Daniel Guerrero saiu finalmente da prisão, ao fim de vários anos. Volta a casa, num bairro pouco reputado de Madrid, e quer vingança. "A minha personagem esteve ausente muito tempo e quando regressa tenta recuperar aquilo que acha que é seu por direito", explica Isak Férriz, que interpreta o mais velho dos três irmãos protagonistas de "Gigantes", em entrevista telefónica ao SAPO Mag.
Mas os interesses de Daniel vão entrar em conflito direto com os de outras personagens da série espanhola, estando entre os principais rastilhos da escalada de violência que se vai disseminando nesta aposta original do canal Movistar.
Estreada em 2018 no país vizinho, a saga familiar vincada pelo narcotráfico arranca com o retrato de um pai tirano, Abraham Guerrero (José Coronado), e dos seus três filhos, partindo na infância destes mas acompanhando-os sobretudo na idade adulta.

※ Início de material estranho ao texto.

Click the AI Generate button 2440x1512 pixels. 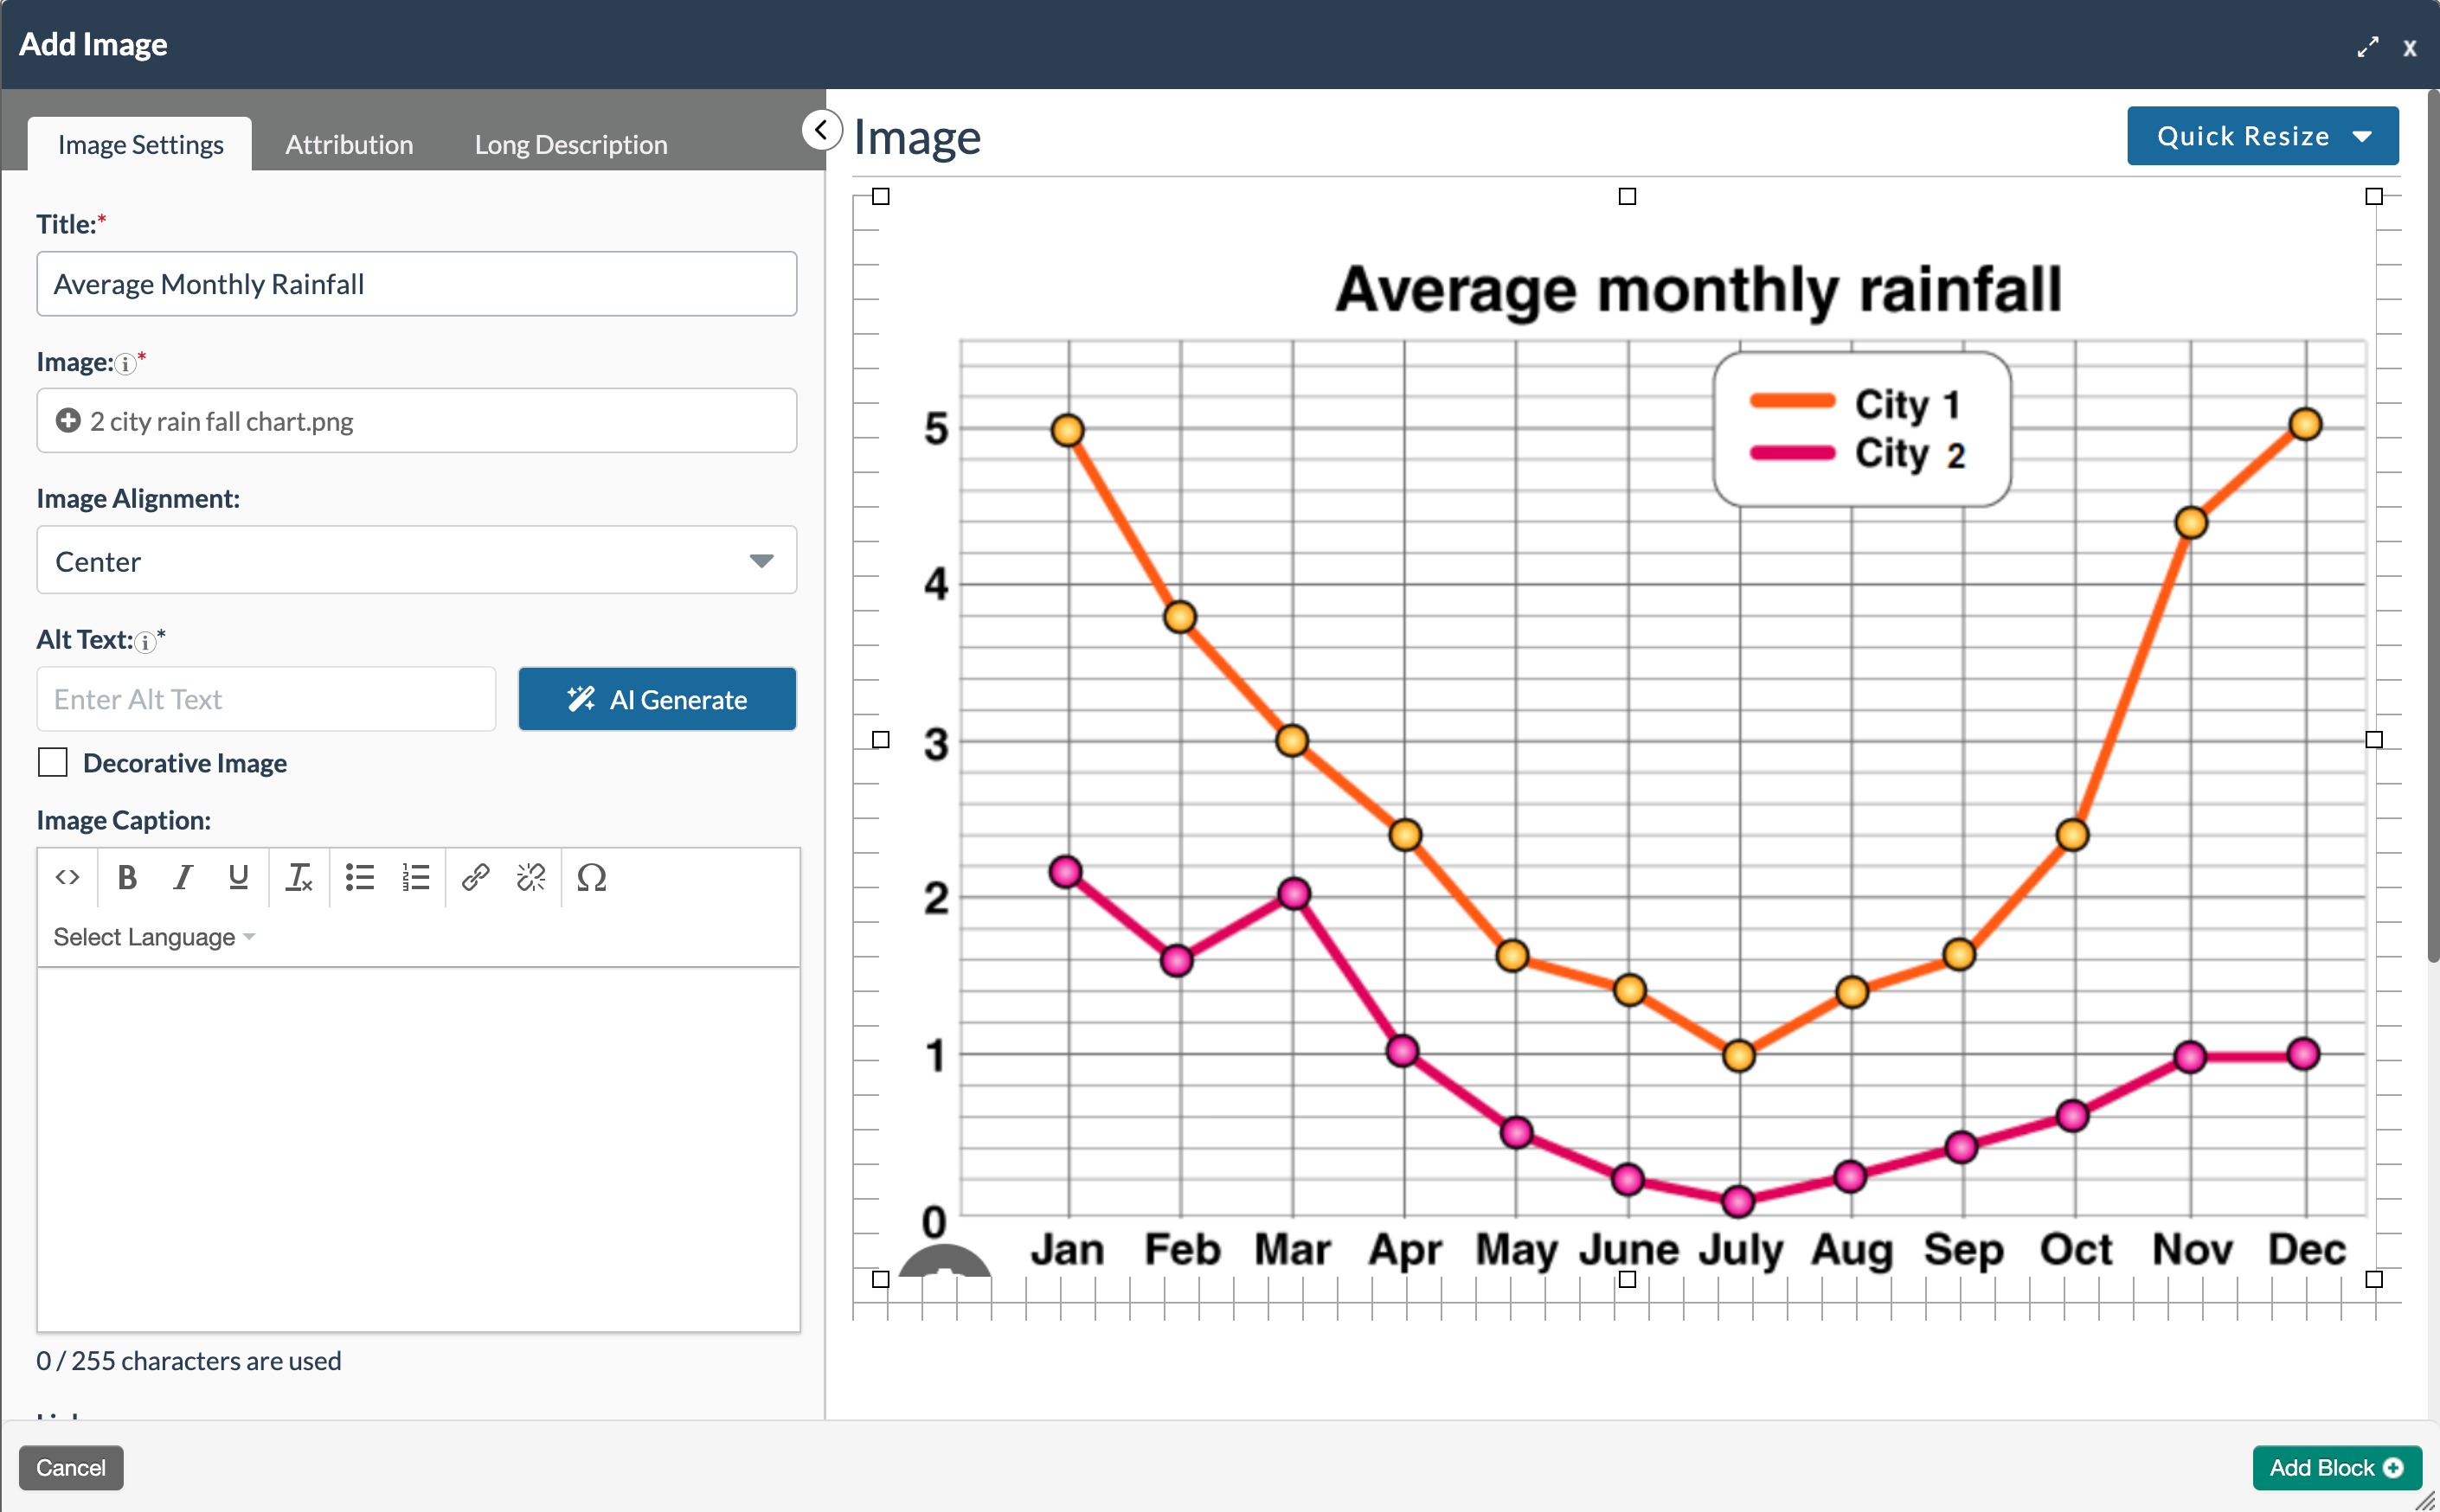(657, 699)

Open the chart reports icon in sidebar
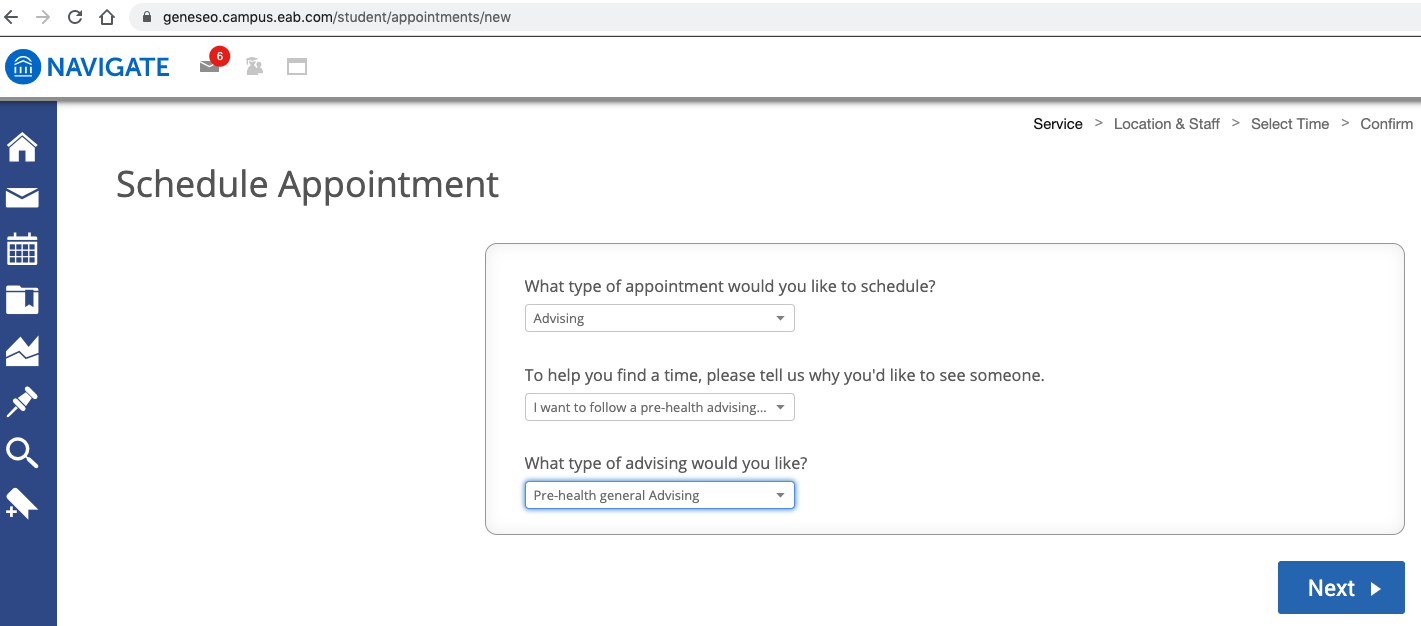tap(22, 350)
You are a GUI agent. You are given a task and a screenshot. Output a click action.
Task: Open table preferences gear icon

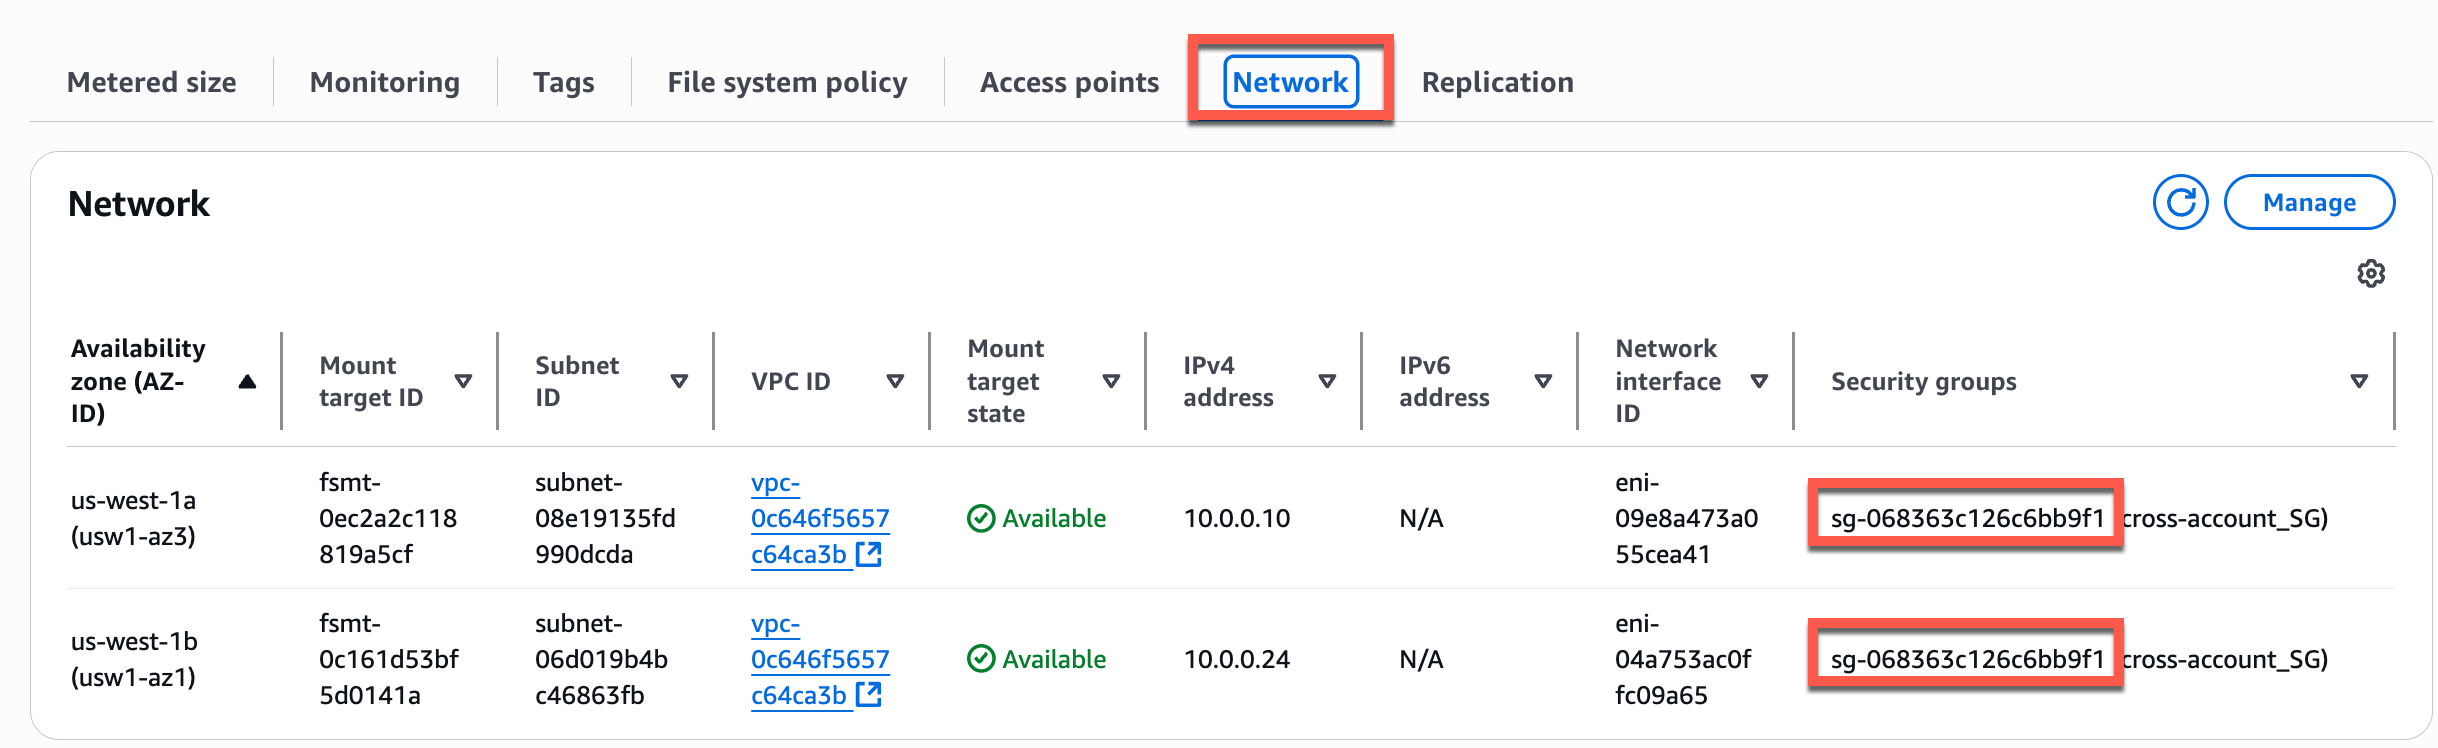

"É uma história criminal sobre o controlo da entrada da droga em Madrid desde os anos 1980 aos 2000. É a história do patriarca de uma família, um homem que veio do nada e construiu um império. E a história fratricida dos três filhos que lutam entre si para o controlar", descreve Isak Férriz.
Quando a droga é só um pretexto
A saga de luta pelo poder desenvolve-se em duas temporadas, de seis episódios cada, com a primeira a chegar ao AMC depois de ter estreado na televisão portuguesa há poucos meses, na RTP2. Mas não deverá haver uma terceira época a caminho. "Inicialmente seria só uma temporada de oito capítulos, acabou por se adaptar o formato a duas, mas esta história só poderia terminar desta maneira. Surgiram outras vias, mas não eram tão apropriadas. Este é o final mais fiel a esta história, e muito honesto face ao modo como foi desenvolvida", garante o ator andorrano.
Essa concisão, conta Férriz, é dos elementos que mais lhe agradaram numa história
que procura não ser só mais um relato dos submundo do narcotráfico, tema caro a muita ficção televisiva recente (de "Narcos" a "Gomorra", passando por "ZeroZeroZero" ou "Ozark", exemplos não faltam).
"A droga nesta série é um elemento meramente decorativo, uma desculpa. Não é esse o tema em si. A história poderia ser sobre três irmãos que têm uma empresa de construção. O importante é a forma como este pai educa os filhos e as consequências que esse processo vem a ter. É uma luta de irmãos. E também sobre a masculinidade tóxica e a forma como se articula com o poder, e como se alimenta a si própria, numa espiral de loucura. E isso tem muito que ver com algumas realidades espanholas", assinala.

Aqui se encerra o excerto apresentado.